Je weiter sie nun laufen, desto prunkvoller wird die Stadt. Geblendet von der Pracht und dem Überfluss vergessen sie allmählich des Dorfes Elend. Die angeekelten Gesichter derer, die noch keine Tüte über dem Kopf haben, zeigen ihnen allerdings, dass sie weder jetzt, noch in Zukunft willkommen sind oder sein werden. Als sich ihre Augen langsam an den Glanz gewöhnt haben, sehen sie, einige Meter vor sich, ein kleines und heruntergekommenes Bordell. Die Rose gähnt und signalisiert damit, dass es an der Zeit ist einzuschlafen, sowie die Zweifel, welche sie noch plagen, abzulegen. Zwar sind der Kopf und das Herz der Puppe strikt dagegen, doch leider werden beide für diese Entscheidung nicht gebraucht. Also nickt sie zustimmend und betritt das Etablissement. Hier bietet sich unseren beiden Freunden ein skurriler Anblick. Auf einem hölzernen, alten Stuhl, der zusammen zu brechen droht, sitzt ein uralter, fadendünner Mann, auf dessen Schoß wiederum drei bildhübsche Frauen sitzen. Er versucht sie krampfhaft festzuhalten und bohrt seine dünnen, knochigen Finger in ihre Schenkel. Zu seiner Linken steht eine fette, ja beinahe aufgedunsene Frau, die vorsichtig um ihn herumschleicht und immer wieder versucht die Mädchen aus seinen Fängen zu befreien. Dabei keucht sie, als sei sie gerade einen Marathon gerannt.

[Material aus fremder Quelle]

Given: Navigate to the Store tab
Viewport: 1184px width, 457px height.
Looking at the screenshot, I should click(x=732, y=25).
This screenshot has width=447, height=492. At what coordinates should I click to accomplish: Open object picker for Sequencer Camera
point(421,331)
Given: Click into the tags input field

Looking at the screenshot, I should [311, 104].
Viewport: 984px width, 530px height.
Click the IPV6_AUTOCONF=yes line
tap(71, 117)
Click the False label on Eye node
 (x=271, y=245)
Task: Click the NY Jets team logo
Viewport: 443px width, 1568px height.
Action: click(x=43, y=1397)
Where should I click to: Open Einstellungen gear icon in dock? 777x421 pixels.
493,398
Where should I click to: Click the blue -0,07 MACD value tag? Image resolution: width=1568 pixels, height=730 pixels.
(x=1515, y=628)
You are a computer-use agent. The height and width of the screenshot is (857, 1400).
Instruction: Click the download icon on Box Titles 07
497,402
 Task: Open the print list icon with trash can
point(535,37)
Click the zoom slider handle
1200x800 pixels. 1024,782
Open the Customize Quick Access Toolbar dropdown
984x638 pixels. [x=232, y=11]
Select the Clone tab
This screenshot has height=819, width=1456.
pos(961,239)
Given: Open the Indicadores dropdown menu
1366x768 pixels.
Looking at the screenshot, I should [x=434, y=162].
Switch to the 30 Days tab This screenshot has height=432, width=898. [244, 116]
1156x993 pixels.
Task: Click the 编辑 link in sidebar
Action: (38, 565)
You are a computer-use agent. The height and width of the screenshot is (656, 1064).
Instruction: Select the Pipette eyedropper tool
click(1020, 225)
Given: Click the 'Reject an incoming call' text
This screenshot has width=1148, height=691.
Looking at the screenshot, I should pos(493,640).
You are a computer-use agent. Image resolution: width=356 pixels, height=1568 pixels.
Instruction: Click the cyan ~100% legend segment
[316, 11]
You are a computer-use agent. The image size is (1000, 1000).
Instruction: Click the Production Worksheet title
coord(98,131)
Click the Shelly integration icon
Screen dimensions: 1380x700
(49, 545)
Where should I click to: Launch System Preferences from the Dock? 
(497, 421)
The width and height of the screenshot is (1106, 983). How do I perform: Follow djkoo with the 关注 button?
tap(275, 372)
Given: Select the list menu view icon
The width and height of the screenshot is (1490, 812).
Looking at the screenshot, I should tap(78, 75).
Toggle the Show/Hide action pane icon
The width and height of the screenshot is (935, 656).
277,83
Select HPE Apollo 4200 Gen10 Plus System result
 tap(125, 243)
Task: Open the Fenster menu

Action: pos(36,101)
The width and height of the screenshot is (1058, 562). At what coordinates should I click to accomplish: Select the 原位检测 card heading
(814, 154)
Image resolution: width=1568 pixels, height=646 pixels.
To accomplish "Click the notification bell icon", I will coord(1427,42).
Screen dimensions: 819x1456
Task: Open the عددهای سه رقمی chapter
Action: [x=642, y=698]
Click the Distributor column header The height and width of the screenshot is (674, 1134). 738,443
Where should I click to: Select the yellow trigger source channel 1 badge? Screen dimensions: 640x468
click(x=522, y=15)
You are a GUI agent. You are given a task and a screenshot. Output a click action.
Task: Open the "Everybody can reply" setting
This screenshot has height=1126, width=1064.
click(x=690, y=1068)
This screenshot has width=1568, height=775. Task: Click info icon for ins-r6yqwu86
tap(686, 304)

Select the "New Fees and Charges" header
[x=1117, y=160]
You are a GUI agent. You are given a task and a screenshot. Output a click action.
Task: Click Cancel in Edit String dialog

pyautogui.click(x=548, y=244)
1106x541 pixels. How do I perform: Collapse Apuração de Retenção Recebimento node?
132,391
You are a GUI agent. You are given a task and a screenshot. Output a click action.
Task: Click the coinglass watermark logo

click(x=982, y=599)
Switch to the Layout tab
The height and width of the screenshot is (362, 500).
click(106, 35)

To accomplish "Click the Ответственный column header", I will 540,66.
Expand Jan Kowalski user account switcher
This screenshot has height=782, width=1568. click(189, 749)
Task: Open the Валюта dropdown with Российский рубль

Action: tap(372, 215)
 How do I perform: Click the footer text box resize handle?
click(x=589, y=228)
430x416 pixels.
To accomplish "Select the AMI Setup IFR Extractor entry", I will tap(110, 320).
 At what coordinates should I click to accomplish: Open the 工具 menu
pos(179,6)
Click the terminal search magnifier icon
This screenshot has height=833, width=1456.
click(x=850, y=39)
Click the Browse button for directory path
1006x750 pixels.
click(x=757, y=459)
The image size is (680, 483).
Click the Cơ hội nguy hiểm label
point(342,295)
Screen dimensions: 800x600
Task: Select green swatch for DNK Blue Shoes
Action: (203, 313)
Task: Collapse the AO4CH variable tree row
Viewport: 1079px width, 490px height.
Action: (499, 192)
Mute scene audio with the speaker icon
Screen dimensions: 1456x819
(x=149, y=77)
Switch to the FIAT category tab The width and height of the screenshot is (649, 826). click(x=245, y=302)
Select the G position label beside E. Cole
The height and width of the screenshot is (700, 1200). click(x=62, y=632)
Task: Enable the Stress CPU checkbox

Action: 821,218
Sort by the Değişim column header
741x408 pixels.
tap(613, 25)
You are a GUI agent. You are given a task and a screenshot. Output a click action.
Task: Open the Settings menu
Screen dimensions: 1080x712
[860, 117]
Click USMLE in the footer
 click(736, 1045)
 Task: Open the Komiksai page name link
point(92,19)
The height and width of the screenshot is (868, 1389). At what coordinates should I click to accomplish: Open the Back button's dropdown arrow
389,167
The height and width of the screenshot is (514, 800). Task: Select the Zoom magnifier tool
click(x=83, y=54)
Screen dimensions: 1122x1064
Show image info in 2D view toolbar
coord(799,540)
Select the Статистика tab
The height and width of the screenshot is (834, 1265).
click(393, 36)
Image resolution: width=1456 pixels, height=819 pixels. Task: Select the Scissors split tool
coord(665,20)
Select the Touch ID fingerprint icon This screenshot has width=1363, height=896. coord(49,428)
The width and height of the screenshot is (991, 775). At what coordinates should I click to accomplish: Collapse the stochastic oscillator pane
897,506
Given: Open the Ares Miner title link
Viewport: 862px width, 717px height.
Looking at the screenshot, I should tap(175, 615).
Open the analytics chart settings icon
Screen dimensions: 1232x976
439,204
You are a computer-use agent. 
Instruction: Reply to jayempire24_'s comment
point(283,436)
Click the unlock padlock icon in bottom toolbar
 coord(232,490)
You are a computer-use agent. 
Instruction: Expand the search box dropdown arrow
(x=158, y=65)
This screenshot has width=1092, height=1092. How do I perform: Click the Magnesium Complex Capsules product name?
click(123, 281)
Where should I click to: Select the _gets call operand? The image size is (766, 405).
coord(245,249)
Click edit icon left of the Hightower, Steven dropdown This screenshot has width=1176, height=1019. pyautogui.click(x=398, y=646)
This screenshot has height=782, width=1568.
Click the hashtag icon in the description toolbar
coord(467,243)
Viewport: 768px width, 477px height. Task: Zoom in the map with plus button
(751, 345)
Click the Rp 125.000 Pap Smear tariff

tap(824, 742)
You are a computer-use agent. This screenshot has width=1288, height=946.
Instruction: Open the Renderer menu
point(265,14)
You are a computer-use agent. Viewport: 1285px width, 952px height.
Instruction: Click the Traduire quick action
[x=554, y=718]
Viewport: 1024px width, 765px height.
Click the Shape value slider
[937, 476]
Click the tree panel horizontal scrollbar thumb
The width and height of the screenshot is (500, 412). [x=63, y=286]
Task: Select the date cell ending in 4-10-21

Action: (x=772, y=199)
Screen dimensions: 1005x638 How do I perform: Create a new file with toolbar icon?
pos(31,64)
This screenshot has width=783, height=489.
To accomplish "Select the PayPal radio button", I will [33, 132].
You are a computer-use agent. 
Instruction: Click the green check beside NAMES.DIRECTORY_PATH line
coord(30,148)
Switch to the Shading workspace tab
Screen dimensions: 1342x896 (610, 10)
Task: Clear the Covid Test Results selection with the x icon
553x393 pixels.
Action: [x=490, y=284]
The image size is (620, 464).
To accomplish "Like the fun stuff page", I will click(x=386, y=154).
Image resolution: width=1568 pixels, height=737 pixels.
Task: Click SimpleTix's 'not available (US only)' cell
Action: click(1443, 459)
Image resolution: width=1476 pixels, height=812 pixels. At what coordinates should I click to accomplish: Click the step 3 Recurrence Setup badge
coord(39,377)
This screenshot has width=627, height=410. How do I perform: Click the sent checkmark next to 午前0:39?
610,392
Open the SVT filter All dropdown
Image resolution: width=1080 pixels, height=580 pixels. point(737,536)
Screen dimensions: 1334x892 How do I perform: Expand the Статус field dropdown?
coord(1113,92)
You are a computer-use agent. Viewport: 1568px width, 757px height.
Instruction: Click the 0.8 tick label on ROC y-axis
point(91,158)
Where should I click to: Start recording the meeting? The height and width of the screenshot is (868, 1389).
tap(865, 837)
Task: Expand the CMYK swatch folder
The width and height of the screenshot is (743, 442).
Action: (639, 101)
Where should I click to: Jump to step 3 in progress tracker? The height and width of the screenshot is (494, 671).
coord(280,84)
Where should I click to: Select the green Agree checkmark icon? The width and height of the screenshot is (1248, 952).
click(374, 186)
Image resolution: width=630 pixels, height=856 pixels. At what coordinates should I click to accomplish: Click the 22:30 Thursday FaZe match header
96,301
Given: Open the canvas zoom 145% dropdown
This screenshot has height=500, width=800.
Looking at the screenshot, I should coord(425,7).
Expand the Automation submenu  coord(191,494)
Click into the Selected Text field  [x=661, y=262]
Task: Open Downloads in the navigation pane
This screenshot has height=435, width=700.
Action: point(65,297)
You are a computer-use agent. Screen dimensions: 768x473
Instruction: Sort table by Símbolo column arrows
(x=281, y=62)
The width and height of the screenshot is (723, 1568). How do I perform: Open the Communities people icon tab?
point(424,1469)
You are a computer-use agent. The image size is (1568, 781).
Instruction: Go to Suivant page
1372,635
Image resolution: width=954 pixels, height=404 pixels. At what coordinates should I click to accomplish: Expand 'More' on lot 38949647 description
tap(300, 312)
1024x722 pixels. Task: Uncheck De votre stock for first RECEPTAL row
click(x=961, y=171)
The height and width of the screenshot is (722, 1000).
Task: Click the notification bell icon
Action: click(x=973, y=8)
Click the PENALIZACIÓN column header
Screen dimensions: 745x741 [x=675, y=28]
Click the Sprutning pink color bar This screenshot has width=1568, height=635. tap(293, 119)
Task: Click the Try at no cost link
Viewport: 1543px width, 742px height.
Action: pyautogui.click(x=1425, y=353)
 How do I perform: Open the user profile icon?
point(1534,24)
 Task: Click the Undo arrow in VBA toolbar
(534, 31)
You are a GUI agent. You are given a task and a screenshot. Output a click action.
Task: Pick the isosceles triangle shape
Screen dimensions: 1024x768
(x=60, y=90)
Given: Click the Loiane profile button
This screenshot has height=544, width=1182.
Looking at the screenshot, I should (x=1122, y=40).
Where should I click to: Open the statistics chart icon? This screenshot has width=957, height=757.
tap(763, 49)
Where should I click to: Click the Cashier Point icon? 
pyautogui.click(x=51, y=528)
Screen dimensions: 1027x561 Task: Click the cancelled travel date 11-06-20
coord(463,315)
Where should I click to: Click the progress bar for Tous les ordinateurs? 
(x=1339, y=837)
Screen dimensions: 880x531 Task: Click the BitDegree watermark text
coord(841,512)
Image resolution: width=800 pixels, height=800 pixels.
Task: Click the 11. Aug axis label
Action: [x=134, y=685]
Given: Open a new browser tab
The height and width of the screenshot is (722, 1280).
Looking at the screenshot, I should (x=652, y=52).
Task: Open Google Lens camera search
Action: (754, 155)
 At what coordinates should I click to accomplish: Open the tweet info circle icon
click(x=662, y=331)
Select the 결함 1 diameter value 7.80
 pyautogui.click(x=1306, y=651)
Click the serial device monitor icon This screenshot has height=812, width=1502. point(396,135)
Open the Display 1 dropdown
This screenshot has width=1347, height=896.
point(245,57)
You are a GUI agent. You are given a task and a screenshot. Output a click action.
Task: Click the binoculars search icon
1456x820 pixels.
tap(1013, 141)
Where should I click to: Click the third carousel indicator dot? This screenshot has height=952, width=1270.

In der hintersten Ecke des Raumes, liegt, auf einem samtenem Sofa, ein weiter Mann, der von circa 40 jungen Damen gestreichelt und liebkost wird. Er trinkt ein Glas Wein nach dem Anderen und wird mit feinsten Speisen gefüttert. „Wa...soll da...?“ ,versucht die Puppe zu fragen, doch es kommen nur Fetzen aus ihrem Mund. „Was soll das?“, fragt sie ein weiteres mal und diesmal mit Erfolg.

„Nun...“, meldet sich die dicke Frau zu Wort. „Deine Worte sind jetzt meine. Sei froh, dass ich nicht alle genommen hab!“ Verdutzt steht die Puppe in der Gegend herum und schaut sich das Chaos an. Die Frau und der Mann im Stuhl zerreißen die Mädchen fast, bei dem Versuch sie zu sich zu holen oder eben bei sich zu behalten. Auf den Hinweis der Rose, dass man doch teilen könne, antwortet der fast zweidimensionale Greis: „Nicht genug... mehr haben!“ und wendet sich danach wieder der Frau zu.

Als drittes spricht nun auch der Mann im Sofa zur Puppe: „Glaub mir, ich würde mich ja einmischen, aber es ist zwecklos. Etliche Male hab ich es probiert, doch da geht eher ein Kamel durchs Nadelöhr, als dass sich diese beiden Verrückten endlich einig werden. Ich bekomme selten Besuch und eine tanzende Schaufensterpuppe hab ich auch noch nie gesehen. Sag, ist die Rose in deiner Hand wirklich aus Glas, oder täuscht mich mein Blick. Naja, ungewöhnlich wäre es nicht, bin ja auch nicht mehr der Jüngste und da kann es durchaus mal vorkommen, dass....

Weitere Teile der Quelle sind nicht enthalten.